Like most nationalistic pieces, including our own, the Libyan song is positively caked in bellicosity. Skim through the anthems of the world songbook and you'll find it reads much like the directions in a Schwarzenegger screenplay. References to spilt blood and cut throats abound, to say nothing of "scatter our enemies" (that one's in ours and it was Queen Victoria's favourite bit). Not a lot to smile about, unless you count the "Ooo, er, missus" factor in the first line of the Egyptian anthem, "Oh my weapon, how I long to clutch thee".
Rewriting the lyrics to avoid embarrassment is an option open to the Egyptians but not to the people of Mexico, where an official decree forbids any alterations. Luckily for Leonid Brezhnev, no such edict existed in Russia, so he was able to remove from the Soviet anthem the one word guaranteed to cause maximum offence: Stalin. In Iran, they went further and ditched the whole damn thing. Well, it was called "Long Live the Shah" and these days that's neither relevant nor factually accurate. Despite the best efforts of the Not the Nine O'Clock News team and Richard Stilgoe, both of whom penned ditties in honour of Ayatollah Khomeini, no replacement has ever been adopted.
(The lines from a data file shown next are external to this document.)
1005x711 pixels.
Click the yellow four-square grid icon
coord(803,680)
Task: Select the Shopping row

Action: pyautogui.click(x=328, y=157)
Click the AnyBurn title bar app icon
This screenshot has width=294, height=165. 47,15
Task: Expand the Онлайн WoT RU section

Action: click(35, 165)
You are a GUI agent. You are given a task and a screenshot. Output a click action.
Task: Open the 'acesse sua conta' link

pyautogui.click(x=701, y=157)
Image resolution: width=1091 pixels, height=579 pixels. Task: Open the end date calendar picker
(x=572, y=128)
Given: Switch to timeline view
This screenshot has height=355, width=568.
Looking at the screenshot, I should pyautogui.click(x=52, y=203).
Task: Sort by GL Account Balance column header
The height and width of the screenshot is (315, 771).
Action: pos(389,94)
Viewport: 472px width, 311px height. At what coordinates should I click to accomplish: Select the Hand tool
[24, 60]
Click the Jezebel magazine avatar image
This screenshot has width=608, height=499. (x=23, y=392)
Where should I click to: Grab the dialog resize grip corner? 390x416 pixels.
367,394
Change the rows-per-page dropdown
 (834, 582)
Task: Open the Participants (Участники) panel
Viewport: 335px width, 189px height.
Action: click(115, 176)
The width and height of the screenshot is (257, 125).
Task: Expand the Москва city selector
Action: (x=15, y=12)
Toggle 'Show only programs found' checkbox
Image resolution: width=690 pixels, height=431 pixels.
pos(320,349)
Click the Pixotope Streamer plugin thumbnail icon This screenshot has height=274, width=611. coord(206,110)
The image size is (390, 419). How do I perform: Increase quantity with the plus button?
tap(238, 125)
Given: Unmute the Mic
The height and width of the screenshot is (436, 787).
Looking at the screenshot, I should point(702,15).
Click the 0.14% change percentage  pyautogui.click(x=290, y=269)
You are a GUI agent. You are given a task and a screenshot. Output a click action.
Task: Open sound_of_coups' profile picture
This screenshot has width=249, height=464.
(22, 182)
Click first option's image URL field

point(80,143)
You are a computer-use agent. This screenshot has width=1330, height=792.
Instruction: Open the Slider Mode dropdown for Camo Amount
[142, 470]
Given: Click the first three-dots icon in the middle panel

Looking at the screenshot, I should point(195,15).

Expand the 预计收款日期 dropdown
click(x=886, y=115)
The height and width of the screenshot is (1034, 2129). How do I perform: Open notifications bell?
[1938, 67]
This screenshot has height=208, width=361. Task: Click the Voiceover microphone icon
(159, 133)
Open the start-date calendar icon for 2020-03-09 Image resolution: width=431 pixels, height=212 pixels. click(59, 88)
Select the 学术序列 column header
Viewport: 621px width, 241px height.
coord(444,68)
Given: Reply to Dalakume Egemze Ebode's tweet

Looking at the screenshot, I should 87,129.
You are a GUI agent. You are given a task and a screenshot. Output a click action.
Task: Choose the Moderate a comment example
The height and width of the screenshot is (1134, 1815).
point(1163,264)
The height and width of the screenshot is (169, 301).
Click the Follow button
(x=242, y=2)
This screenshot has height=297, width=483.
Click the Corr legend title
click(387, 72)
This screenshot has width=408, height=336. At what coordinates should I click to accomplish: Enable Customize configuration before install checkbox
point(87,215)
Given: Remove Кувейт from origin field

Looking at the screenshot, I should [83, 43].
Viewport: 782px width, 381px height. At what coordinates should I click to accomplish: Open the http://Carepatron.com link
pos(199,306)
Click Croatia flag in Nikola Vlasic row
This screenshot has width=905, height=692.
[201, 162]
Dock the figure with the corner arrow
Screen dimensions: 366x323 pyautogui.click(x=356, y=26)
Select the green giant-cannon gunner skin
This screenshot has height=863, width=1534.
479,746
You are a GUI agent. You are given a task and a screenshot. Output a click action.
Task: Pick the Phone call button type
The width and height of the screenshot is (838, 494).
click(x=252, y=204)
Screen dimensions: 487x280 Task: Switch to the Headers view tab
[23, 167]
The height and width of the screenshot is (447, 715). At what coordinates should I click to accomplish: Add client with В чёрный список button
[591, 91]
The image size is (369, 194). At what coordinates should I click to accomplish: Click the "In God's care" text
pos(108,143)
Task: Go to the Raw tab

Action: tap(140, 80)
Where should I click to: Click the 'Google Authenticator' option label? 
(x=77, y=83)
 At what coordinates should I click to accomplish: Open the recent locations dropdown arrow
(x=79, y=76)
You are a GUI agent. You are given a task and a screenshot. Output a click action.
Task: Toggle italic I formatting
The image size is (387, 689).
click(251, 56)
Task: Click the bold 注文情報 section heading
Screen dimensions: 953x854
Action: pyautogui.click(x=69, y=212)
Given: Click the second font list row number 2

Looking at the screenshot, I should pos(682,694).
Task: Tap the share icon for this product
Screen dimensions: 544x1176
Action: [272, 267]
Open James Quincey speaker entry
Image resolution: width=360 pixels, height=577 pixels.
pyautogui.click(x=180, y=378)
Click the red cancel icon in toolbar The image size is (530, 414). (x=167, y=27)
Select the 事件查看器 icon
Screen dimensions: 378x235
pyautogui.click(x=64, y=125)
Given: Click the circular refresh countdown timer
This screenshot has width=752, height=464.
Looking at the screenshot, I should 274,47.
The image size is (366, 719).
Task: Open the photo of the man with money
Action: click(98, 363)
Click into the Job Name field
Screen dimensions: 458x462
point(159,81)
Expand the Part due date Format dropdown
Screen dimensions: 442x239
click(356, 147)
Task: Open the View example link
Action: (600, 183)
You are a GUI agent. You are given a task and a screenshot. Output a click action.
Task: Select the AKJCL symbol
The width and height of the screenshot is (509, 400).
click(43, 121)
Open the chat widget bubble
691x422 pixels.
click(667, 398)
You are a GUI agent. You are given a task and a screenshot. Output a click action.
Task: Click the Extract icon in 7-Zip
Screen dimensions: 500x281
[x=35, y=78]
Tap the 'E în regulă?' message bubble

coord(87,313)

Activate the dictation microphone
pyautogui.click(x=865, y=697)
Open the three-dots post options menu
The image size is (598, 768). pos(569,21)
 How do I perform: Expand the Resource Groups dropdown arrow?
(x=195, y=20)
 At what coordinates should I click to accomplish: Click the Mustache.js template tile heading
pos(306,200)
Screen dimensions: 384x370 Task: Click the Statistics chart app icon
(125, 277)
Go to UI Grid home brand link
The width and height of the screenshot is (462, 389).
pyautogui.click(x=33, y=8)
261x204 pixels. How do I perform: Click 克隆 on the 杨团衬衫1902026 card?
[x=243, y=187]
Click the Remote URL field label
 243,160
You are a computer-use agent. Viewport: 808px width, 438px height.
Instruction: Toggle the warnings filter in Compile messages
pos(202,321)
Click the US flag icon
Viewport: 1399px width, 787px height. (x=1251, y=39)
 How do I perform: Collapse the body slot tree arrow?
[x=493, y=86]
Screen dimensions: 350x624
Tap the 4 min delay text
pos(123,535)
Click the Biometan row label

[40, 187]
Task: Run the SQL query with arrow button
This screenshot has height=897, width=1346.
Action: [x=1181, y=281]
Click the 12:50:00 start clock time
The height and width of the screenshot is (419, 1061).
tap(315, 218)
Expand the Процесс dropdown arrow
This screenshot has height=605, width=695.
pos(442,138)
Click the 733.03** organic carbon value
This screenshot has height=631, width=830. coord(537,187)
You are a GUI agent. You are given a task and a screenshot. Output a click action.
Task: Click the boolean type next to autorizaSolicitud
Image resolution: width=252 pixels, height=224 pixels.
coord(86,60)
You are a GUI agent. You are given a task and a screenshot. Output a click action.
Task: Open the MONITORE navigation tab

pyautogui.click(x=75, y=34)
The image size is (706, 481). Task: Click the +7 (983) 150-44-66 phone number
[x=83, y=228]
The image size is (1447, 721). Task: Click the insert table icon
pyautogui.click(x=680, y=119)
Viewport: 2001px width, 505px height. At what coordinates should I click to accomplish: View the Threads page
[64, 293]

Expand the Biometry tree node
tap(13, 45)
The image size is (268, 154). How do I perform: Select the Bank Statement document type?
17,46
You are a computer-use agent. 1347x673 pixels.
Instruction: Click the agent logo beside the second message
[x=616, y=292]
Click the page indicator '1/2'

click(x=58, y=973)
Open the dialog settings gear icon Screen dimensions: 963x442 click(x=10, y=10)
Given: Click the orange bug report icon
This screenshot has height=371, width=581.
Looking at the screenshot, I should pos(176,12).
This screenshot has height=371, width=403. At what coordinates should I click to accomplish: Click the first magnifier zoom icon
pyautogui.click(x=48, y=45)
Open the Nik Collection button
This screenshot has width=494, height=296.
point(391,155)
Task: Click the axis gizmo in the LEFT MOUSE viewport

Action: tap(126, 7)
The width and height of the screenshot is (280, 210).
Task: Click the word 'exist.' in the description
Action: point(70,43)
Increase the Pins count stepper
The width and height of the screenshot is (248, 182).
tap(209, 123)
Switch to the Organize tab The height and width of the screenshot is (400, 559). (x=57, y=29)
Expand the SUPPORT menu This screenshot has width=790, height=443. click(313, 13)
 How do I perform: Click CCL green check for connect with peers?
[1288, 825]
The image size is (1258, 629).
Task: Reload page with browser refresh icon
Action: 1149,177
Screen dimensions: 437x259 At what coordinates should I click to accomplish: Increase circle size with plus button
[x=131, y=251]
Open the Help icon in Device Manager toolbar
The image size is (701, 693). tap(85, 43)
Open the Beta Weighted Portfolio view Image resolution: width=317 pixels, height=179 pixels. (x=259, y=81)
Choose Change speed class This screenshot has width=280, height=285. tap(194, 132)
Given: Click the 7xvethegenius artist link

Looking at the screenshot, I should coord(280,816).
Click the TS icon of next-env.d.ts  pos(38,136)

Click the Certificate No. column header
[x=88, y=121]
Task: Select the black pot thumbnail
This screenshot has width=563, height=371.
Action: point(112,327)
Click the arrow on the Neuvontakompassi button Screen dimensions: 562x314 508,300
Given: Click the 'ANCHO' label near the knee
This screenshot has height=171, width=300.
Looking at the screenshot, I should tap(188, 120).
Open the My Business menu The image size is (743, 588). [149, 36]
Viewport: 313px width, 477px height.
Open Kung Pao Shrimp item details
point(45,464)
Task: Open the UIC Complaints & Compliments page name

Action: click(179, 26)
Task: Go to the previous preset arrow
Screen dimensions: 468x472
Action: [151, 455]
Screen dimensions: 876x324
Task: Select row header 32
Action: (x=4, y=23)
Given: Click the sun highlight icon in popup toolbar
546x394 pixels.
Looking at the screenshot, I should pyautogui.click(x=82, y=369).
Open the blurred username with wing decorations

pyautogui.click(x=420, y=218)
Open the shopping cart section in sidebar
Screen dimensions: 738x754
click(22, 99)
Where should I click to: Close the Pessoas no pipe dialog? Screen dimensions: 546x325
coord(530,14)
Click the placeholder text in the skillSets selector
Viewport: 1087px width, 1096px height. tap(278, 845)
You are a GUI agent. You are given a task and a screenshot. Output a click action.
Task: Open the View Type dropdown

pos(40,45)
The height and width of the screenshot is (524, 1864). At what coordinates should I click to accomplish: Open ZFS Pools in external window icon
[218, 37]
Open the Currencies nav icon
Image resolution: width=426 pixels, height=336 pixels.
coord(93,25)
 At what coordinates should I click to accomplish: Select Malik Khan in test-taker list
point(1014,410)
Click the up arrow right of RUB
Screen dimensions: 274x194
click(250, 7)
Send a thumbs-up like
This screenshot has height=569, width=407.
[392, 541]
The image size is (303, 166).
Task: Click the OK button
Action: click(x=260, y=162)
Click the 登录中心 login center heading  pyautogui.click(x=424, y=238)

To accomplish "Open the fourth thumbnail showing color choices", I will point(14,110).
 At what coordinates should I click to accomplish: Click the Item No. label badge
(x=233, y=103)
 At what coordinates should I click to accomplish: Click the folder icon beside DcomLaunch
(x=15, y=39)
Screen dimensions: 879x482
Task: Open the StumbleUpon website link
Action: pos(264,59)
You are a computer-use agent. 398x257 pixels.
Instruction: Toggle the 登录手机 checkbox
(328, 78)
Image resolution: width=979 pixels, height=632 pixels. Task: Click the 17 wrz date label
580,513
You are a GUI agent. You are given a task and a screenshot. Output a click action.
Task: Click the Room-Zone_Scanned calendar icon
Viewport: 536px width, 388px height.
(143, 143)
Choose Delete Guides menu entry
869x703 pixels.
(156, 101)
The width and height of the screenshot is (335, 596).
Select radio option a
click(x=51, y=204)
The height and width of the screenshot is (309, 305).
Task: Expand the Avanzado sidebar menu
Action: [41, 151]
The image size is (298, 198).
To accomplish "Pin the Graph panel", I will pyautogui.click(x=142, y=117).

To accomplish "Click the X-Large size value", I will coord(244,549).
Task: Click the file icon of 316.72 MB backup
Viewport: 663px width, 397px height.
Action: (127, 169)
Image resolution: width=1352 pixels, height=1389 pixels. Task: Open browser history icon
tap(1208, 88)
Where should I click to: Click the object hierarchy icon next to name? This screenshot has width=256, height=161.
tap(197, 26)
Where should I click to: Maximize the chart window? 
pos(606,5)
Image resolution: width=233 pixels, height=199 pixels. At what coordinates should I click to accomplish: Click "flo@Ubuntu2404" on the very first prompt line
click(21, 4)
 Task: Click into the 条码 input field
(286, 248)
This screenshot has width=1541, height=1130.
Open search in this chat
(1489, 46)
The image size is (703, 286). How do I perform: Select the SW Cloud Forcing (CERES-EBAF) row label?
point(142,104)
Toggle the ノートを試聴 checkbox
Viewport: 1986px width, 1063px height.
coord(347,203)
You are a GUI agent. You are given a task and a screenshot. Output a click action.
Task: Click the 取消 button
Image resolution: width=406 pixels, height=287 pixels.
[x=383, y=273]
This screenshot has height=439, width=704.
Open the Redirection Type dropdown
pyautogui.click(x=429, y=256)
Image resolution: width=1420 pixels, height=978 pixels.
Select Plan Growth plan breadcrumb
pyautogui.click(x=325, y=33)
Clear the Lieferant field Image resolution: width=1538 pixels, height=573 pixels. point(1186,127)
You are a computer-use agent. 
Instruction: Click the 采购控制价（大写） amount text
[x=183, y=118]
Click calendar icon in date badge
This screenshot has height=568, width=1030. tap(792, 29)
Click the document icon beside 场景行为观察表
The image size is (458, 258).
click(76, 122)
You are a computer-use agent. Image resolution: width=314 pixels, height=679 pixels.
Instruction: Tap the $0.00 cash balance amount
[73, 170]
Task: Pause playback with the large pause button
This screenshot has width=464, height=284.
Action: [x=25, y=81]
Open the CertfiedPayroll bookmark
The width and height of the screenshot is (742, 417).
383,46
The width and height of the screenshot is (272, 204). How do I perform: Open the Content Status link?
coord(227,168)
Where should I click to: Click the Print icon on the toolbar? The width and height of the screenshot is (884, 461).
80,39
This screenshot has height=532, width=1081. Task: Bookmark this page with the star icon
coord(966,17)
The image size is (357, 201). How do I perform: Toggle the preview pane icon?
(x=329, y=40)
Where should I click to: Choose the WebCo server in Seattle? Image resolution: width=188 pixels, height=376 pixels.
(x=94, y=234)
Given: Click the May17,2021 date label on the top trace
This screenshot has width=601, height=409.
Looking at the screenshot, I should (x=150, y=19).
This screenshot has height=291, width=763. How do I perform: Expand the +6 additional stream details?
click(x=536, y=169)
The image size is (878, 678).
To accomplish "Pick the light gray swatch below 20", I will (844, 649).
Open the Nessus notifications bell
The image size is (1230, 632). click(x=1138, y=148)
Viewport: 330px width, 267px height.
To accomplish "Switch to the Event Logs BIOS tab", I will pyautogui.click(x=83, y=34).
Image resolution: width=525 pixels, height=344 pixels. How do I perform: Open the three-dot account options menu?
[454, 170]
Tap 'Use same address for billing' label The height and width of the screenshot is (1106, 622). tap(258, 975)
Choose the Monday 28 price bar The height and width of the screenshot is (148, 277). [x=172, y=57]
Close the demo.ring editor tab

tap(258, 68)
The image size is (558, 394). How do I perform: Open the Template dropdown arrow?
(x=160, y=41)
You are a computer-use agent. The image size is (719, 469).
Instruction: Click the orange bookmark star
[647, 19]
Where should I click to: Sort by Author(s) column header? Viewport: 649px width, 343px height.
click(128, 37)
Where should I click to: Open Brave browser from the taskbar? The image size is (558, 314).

The way is therefore clear for Cat Stevens' attempt.
If Britain were anthemless too, apart from some rather awkward silences before the FA Cup Final and during the Trooping of the Colour, the main effect might be the arrival of a smug, if posthumous, smile on the face of George Orwell who opined more than 50 years ago that "not to have a national anthem would be logical". Did he, perhaps, have some ghastly premonition of the impending Jonathan King cover version?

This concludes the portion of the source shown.